Something must be done to arrest the rot before it goes out of control and then start the healing process. Because most of the world’s population will henceforth be living and working in towns and cities, the task is all the more urgent, and several city governments around the world have taken it head on and found their own ways to mitigate the urban pain. Their efforts constitute a significant body of urban best practices that others could study, follow or draw inspiration from.
Shanghai Expo 2010 is going to present a selection of such practices and showcase what’s actually being done on the ground to deal with the urban crisis. On a 15-hectare site on the Pudong side of the Huangpu, tagged as the Urban Best Practices Area, visitors will see 55 of the world’s most innovative city projects that offer stimulating new ideas on different aspects of urban living.
There will, for example, be the “Wall of Vegetation” from Paris, a concept developed by landscape architect Patrick Blanc that covers up huge wall spaces of buildings with self-sustaining vertical gardens, creates spectacular greenery, enhances building insulation and retards atmospheric pollution. Odense, Denmark’s third largest city and the hometown of Hans Christian Andersen, will be there to show how its strict land use policies have led to compact, mixed-use developments and made possible a remarkable revival of the bicycle. Today, Odense has a bicycle roadway network of more than 550 km with ample bike parking facilities — residents use the bike for all their shorter trips.
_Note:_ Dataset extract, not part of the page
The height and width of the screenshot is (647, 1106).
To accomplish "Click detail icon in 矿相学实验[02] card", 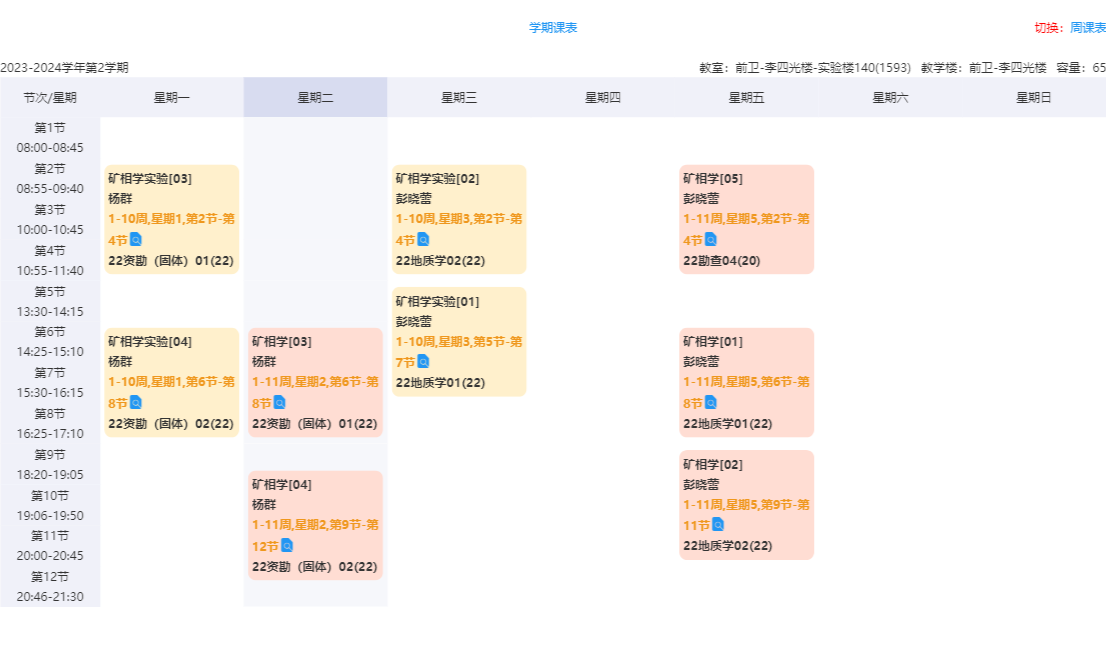I will pyautogui.click(x=423, y=240).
People will find out what endows Porto Alegre, in Brazil, with the best quality of life of all large cities in Latin America and why the United Nations considers it to be the world’s most habitable city. By allowing people direct participation in municipal budgeting for all new investments, Porto Alegre has come to be a citizen-designed city, so to say, that people feel very comfortable about.
One will also learn how Mina, the holy place in Saudi Arabia, has become the first fully fire-proof city in the world; what Venice is doing to revive its dying canals; how smart cards have revolutionised people’s lives in Hong Kong; and what Shanghai is seeking to achieve with its eco-housing initiative, where ventilation, lighting, and air-conditioning get automatically adjusted according to people’s needs and electric lights are not required during daytime.
Perhaps most interesting, from a developing world point of view, is Taipei’s “Total Recycling, Zero Landfill” approach to urban solid waste management. Strict recycling, enforced since 2006, and a fee for each disposed bag of garbage, introduced in 2001, have reduced daily domestic waste in the city by one third. People must stuff their waste in government-issued bags, which they have to buy, and throw these bags directly into collection trucks every night. No trash touches the ground. Most of it is taken directly to incinerators to be converted into electricity. Only 17 per cent of the waste goes into landfill, but the goal is to cut that out, too.